Les femmes aiment la mécanique, surtout quand il s’agit de réparer leurs vélos. De la «vélorution», en passant par les ateliers de réparation à mixité choisie, jusqu’en Afghanistan, la bicyclette est le nouvel étendard féministe.
«Bloquez le trafic ! Distribuez des prospectus aux automobilistes, expliquez-leur pourquoi nous les ralentissons ! Le trafic, c’est vous !» s’époumone Fanny, membre des «Roues Libres», un groupe de mécanos féministe local, dans un mégaphone sur la Place de Strasbourg à Tours. Tandis qu’une enceinte envoie des hymnes révolutionnaires, sous un soleil de plomb et sur l’asphalte brûlant, ils sont plus de 300 cyclistes à investir les rues de la préfecture d’Indre-et-Loire. Ils revendiquent haut et fort une plus grande place pour le vélo dans l’aménagement des villes.
Une fois les dernières instructions exposées, la «vélorution universelle» peut enfin commencer. La dixième édition de cette révolution qui se fait sur deux roues et à la force des mollets a été portée par un nombre égal de femmes et d’hommes. «Une parité encore inimaginable quelques années plus tôt», raconte Anaelle, une des organisatrices de l’évènement.

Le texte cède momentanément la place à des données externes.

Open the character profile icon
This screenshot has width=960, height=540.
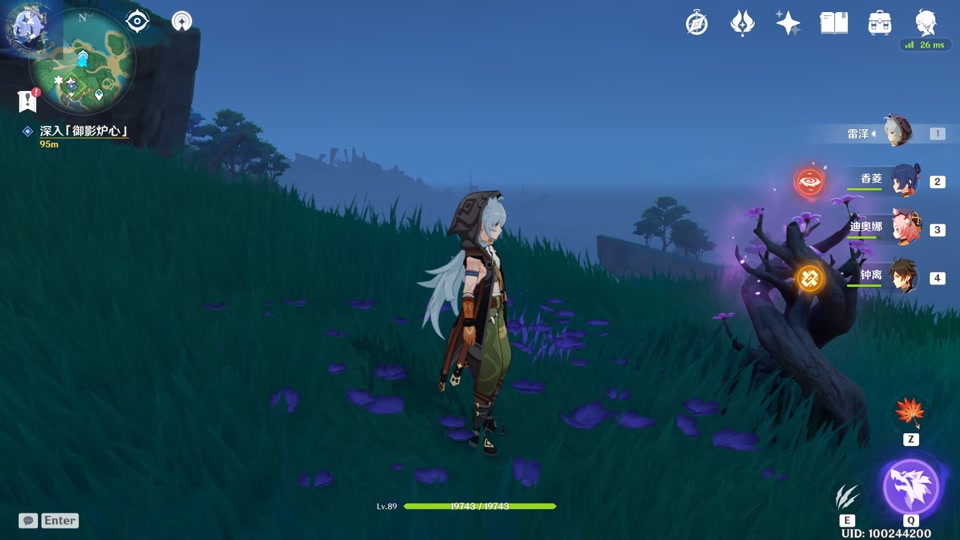coord(926,23)
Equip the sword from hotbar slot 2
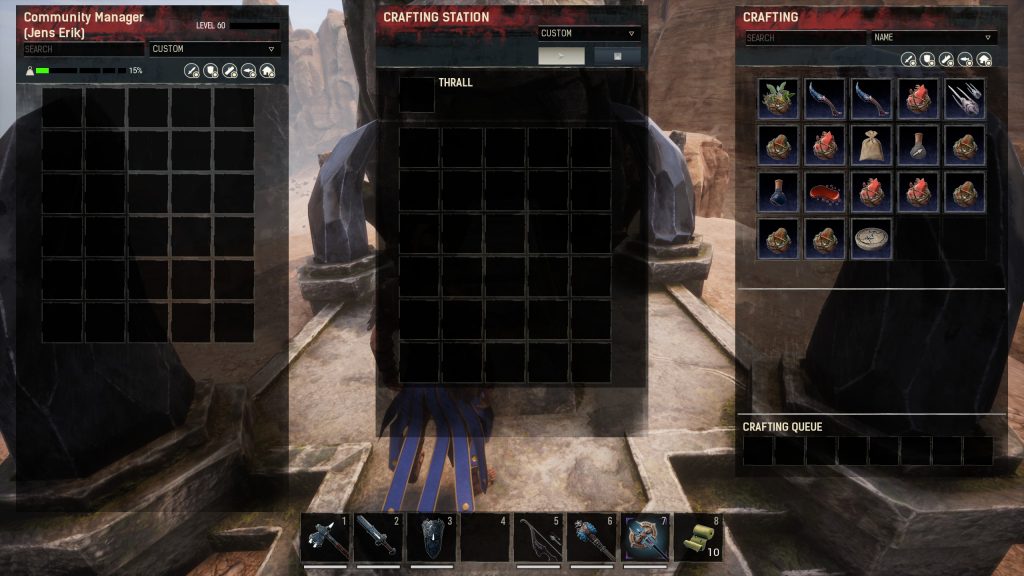 379,539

Arrivée pour la première fois dans un atelier vélo participatif et solidaire par le biais de son copain pour réparer ses freins, Anaelle est aujourd’hui devenue une des figures de l’association cyclo militante Roulement à bille. Désormais, elle gère seule des permanences à l’atelier et c’est elle qui guide les personnes venues pour y retaper leur deux-roues. Une trajectoire étonnante pour une jeune femme dont le «papa avait toujours réparé [le] vélo». «Cette aventure m’a énormément donné confiance en moi en tant que femme, il y a une fierté évidente à réussir quelque chose d’ordinaire réservée aux hommes», ajoute-t-elle. Comme elle, elles sont nombreuses à raconter s’être émancipées en jouant du pédalier et de la clef à molette. Mais avant d’en arriver là, Manon, une autre Tourangelle, se souvient «les moments de rage, d’humiliation et de frustrations» qu’elle a vécus à ses débuts de mécano. «Les hommes me retiraient les outils des mains et me parlaient de façon condescendante sans m’expliquer ce qu’ils faisaient. Je me suis souvent sentie conne», finit la mécanicienne.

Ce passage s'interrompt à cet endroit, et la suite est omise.